Task data:
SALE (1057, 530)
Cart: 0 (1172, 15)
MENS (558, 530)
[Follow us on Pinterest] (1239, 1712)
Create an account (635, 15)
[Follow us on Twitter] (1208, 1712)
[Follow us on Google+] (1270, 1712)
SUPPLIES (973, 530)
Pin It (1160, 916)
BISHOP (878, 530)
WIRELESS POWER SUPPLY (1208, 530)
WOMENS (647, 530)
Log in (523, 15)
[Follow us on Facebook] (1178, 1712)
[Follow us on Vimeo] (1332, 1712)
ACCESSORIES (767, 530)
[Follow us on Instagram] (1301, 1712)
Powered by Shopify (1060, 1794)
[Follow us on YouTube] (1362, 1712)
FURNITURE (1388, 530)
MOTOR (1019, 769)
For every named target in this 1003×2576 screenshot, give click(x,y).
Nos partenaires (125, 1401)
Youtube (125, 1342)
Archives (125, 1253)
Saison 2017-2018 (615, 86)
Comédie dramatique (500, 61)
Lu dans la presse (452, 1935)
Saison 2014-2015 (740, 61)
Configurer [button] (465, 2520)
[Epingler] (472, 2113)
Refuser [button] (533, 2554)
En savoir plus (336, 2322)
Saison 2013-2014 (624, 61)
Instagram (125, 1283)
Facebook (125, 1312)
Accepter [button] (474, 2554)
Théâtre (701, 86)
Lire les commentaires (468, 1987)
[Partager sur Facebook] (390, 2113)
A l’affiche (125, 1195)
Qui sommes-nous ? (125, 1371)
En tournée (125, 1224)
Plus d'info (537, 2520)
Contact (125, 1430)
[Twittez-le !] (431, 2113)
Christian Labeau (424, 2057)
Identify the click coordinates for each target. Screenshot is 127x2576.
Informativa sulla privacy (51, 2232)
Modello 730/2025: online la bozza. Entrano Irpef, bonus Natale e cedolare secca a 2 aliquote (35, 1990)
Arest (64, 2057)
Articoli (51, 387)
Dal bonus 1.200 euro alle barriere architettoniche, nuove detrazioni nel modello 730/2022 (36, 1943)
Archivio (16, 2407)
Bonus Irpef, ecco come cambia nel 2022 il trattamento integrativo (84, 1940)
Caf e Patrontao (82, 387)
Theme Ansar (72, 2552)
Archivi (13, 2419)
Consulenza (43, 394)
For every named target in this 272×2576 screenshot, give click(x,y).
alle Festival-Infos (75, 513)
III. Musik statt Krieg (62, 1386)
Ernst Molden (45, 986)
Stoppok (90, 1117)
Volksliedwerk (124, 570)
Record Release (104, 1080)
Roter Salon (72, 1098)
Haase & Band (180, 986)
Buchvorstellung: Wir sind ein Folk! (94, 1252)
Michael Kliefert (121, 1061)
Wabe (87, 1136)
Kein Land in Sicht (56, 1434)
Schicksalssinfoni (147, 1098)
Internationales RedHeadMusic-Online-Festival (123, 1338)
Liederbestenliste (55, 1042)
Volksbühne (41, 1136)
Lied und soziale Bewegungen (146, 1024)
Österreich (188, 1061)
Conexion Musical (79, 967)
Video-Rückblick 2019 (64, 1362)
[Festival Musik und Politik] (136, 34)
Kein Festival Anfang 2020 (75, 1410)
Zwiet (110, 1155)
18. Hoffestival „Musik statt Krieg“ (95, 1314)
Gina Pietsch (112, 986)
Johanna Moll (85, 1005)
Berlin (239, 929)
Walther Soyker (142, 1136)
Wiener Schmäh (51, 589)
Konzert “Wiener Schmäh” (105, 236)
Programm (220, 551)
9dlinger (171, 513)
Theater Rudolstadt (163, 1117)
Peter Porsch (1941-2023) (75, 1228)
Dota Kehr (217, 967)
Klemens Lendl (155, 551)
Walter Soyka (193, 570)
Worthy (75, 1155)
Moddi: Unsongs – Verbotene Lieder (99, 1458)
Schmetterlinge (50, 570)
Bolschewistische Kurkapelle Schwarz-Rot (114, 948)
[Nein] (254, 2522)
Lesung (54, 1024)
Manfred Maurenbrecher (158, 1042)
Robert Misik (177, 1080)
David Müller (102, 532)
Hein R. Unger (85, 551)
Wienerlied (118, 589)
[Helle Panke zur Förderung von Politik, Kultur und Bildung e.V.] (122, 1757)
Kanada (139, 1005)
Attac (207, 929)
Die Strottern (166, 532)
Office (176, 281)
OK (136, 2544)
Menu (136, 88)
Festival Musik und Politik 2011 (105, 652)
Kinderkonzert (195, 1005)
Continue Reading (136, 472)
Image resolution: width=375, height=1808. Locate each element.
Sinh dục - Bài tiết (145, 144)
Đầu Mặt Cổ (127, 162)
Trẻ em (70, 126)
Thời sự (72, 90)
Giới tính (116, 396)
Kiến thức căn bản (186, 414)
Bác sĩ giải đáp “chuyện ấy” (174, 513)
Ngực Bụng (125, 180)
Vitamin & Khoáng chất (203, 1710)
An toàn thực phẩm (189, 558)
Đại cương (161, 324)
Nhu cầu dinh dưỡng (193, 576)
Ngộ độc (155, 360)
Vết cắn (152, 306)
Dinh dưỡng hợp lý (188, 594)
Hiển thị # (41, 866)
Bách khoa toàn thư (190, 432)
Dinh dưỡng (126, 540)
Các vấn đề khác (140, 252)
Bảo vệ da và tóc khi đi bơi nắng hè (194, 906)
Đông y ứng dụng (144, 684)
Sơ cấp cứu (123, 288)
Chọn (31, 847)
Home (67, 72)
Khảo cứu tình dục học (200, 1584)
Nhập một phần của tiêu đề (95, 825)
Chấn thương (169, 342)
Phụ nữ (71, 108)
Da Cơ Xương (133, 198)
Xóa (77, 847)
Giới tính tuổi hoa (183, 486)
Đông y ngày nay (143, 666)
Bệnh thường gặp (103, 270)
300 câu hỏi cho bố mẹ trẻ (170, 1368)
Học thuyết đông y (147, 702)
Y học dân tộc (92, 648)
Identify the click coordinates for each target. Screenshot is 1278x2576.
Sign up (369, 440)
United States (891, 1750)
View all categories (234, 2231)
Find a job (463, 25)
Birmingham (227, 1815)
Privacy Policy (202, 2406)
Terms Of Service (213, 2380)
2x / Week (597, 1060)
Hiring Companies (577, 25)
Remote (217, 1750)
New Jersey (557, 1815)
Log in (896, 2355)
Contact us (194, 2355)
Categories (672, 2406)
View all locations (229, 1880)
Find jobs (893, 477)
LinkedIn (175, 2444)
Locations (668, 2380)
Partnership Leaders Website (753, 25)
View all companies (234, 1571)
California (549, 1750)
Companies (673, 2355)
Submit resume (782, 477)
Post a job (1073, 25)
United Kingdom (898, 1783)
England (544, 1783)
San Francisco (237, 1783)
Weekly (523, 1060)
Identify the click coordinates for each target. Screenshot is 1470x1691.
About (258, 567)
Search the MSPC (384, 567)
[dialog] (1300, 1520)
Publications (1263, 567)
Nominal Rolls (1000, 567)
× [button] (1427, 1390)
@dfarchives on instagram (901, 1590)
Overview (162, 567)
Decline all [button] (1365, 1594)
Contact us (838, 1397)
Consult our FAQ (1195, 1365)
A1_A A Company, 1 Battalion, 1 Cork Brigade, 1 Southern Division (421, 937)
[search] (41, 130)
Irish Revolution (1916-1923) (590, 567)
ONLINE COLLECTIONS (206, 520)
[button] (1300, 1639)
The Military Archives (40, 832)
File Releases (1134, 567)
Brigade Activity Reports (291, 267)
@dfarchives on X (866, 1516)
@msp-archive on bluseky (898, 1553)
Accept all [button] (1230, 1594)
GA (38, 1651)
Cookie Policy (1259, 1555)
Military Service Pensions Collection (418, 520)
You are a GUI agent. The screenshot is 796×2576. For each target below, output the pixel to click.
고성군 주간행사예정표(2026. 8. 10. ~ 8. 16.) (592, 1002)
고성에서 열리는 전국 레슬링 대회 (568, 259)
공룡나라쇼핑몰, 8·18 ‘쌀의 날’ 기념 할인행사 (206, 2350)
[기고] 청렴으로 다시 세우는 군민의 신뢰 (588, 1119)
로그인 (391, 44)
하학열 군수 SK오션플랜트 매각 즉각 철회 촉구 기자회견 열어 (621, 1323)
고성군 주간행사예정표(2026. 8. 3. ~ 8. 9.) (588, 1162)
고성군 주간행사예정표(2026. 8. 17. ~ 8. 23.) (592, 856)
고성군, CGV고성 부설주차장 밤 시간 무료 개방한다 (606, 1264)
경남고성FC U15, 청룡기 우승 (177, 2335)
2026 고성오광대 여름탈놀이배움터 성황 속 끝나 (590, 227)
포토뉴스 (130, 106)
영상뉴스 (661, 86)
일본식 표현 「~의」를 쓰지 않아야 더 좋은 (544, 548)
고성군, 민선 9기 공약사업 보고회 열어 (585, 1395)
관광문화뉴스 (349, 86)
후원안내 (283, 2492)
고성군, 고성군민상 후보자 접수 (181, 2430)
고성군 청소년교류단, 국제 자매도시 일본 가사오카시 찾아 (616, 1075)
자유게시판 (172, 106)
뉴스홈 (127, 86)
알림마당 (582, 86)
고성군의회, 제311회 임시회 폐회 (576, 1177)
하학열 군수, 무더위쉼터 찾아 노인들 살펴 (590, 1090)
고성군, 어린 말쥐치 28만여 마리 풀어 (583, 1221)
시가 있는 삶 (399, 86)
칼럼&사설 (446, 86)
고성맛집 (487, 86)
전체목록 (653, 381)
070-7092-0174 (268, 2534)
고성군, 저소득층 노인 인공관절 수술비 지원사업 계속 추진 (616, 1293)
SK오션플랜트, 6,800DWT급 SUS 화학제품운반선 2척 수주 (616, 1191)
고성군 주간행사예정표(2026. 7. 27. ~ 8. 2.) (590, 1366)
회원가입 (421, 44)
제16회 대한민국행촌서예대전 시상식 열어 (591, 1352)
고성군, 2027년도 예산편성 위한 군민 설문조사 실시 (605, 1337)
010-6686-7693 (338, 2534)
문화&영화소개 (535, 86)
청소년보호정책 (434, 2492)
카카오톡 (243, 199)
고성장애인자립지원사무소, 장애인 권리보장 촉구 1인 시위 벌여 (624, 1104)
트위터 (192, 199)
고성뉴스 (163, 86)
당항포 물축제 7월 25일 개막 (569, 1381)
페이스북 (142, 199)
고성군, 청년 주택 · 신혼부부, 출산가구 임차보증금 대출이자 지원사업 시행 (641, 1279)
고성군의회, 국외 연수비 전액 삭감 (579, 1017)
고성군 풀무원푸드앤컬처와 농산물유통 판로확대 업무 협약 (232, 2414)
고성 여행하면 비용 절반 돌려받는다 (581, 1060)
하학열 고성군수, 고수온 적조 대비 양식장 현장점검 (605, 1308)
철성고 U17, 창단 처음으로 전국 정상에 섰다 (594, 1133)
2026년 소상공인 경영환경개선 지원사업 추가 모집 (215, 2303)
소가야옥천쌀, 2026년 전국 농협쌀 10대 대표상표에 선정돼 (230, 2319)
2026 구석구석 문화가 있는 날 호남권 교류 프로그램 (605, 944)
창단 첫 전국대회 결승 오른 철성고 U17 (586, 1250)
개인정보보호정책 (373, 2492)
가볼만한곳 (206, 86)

Task goal:
Return exactly, and only, the line containing "경남고성FC U15, 청룡기 우승 (177, 2335)" and every line after it through the end of the material.

Answer:
경남고성FC U15, 청룡기 우승 (177, 2335)
2026 고성오광대 여름탈놀이배움터 성황 속 끝나 (590, 227)
포토뉴스 (130, 106)
영상뉴스 (661, 86)
일본식 표현 「~의」를 쓰지 않아야 더 좋은 (544, 548)
고성군, 민선 9기 공약사업 보고회 열어 (585, 1395)
관광문화뉴스 (349, 86)
후원안내 (283, 2492)
고성군, 고성군민상 후보자 접수 (181, 2430)
고성군 청소년교류단, 국제 자매도시 일본 가사오카시 찾아 (616, 1075)
자유게시판 (172, 106)
뉴스홈 (127, 86)
알림마당 (582, 86)
고성군의회, 제311회 임시회 폐회 (576, 1177)
하학열 군수, 무더위쉼터 찾아 노인들 살펴 (590, 1090)
고성군, 어린 말쥐치 28만여 마리 풀어 (583, 1221)
시가 있는 삶 (399, 86)
칼럼&사설 (446, 86)
고성맛집 (487, 86)
전체목록 (653, 381)
070-7092-0174 (268, 2534)
고성군, 저소득층 노인 인공관절 수술비 지원사업 계속 추진 (616, 1293)
SK오션플랜트, 6,800DWT급 SUS 화학제품운반선 2척 수주 (616, 1191)
고성군 주간행사예정표(2026. 7. 27. ~ 8. 2.) (590, 1366)
회원가입 (421, 44)
제16회 대한민국행촌서예대전 시상식 열어 (591, 1352)
고성군, 2027년도 예산편성 위한 군민 설문조사 실시 (605, 1337)
010-6686-7693 (338, 2534)
문화&영화소개 (535, 86)
청소년보호정책 (434, 2492)
카카오톡 (243, 199)
고성장애인자립지원사무소, 장애인 권리보장 촉구 1인 시위 벌여 (624, 1104)
트위터 (192, 199)
고성뉴스 (163, 86)
당항포 물축제 7월 25일 개막 (569, 1381)
페이스북 (142, 199)
고성군, 청년 주택 · 신혼부부, 출산가구 임차보증금 대출이자 지원사업 시행 (641, 1279)
고성군의회, 국외 연수비 전액 삭감 (579, 1017)
고성군 풀무원푸드앤컬처와 농산물유통 판로확대 업무 협약 (232, 2414)
고성 여행하면 비용 절반 돌려받는다 (581, 1060)
하학열 고성군수, 고수온 적조 대비 양식장 현장점검 (605, 1308)
철성고 U17, 창단 처음으로 전국 정상에 섰다 (594, 1133)
2026년 소상공인 경영환경개선 지원사업 추가 모집 (215, 2303)
소가야옥천쌀, 2026년 전국 농협쌀 10대 대표상표에 선정돼 (230, 2319)
2026 구석구석 문화가 있는 날 호남권 교류 프로그램 (605, 944)
창단 첫 전국대회 결승 오른 철성고 U17 (586, 1250)
개인정보보호정책 (373, 2492)
가볼만한곳 (206, 86)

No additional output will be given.